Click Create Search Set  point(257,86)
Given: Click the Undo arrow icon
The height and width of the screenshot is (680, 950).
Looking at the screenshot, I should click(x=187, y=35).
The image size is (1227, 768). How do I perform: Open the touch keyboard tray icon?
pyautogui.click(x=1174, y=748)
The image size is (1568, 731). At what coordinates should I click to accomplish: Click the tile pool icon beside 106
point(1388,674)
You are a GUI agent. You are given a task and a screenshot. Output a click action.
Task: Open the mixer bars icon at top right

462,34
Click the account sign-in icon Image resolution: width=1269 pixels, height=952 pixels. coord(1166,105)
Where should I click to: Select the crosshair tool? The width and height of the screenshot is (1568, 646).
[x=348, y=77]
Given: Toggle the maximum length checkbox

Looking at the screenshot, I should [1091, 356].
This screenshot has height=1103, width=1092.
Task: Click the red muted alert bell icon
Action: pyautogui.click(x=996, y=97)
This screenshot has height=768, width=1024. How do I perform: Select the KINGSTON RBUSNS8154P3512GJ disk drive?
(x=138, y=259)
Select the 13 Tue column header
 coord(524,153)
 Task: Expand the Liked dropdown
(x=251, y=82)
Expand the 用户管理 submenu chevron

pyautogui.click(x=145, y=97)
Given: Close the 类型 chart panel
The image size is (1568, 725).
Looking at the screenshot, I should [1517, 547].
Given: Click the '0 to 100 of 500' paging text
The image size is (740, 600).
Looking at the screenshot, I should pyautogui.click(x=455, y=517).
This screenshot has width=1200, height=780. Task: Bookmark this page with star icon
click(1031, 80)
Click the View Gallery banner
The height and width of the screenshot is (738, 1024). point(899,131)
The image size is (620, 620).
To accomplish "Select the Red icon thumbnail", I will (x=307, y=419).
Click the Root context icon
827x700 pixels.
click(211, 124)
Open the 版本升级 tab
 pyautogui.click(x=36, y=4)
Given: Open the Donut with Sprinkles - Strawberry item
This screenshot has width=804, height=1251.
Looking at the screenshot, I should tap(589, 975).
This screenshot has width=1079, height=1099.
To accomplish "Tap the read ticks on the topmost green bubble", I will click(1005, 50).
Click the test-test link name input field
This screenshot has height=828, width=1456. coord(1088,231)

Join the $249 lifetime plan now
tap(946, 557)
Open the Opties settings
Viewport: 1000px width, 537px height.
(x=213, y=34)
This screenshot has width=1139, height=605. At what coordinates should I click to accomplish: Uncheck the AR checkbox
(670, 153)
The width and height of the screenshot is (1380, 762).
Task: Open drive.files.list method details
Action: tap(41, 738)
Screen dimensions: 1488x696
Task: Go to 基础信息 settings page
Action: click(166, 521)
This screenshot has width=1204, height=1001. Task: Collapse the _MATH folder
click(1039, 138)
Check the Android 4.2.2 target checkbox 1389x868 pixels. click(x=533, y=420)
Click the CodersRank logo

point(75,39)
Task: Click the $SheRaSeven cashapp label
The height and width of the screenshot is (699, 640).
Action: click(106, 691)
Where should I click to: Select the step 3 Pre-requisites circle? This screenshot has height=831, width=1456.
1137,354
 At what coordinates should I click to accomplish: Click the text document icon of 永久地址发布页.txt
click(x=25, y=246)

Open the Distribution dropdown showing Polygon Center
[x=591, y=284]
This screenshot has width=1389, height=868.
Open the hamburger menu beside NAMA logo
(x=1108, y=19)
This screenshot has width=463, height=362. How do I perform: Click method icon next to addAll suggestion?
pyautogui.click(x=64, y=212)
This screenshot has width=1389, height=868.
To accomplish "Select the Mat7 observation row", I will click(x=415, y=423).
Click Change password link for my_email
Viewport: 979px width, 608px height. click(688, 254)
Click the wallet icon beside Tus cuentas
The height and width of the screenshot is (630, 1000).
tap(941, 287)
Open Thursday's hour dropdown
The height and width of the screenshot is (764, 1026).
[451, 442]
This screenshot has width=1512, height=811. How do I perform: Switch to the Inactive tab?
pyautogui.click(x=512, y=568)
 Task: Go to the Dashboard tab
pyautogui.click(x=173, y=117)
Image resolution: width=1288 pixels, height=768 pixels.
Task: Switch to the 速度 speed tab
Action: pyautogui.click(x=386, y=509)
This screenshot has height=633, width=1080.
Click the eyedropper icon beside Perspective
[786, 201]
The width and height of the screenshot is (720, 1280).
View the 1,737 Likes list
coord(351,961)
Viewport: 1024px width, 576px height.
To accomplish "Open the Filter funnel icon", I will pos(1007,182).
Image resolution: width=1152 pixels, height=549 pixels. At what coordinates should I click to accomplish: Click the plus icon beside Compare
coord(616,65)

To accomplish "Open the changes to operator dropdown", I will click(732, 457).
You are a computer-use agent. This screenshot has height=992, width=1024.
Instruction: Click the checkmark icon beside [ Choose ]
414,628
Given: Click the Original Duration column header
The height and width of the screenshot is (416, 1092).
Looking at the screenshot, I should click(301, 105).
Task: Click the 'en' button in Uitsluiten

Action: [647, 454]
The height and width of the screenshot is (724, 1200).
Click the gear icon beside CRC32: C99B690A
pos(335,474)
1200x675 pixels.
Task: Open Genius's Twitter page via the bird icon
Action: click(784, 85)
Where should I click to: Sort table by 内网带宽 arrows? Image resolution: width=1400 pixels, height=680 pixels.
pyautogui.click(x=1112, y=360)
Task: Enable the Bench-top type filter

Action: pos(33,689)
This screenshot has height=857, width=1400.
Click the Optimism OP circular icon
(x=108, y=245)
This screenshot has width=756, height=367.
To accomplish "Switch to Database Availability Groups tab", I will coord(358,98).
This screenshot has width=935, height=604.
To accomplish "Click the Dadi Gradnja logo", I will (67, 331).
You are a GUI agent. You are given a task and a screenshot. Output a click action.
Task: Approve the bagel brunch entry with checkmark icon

» Work instruction
When you reach the line that contains "Click the account", stop; that line and every line before it, from the very first line of the data, should be restated word for word.

» The answer
Click Create Search Set  point(257,86)
Given: Click the Undo arrow icon
The height and width of the screenshot is (680, 950).
Looking at the screenshot, I should click(x=187, y=35).
The image size is (1227, 768). How do I perform: Open the touch keyboard tray icon?
pyautogui.click(x=1174, y=748)
The image size is (1568, 731). At what coordinates should I click to accomplish: Click the tile pool icon beside 106
point(1388,674)
You are a GUI agent. You are given a task and a screenshot. Output a click action.
Task: Open the mixer bars icon at top right

462,34
Click the account sign-in icon Image resolution: width=1269 pixels, height=952 pixels. coord(1166,105)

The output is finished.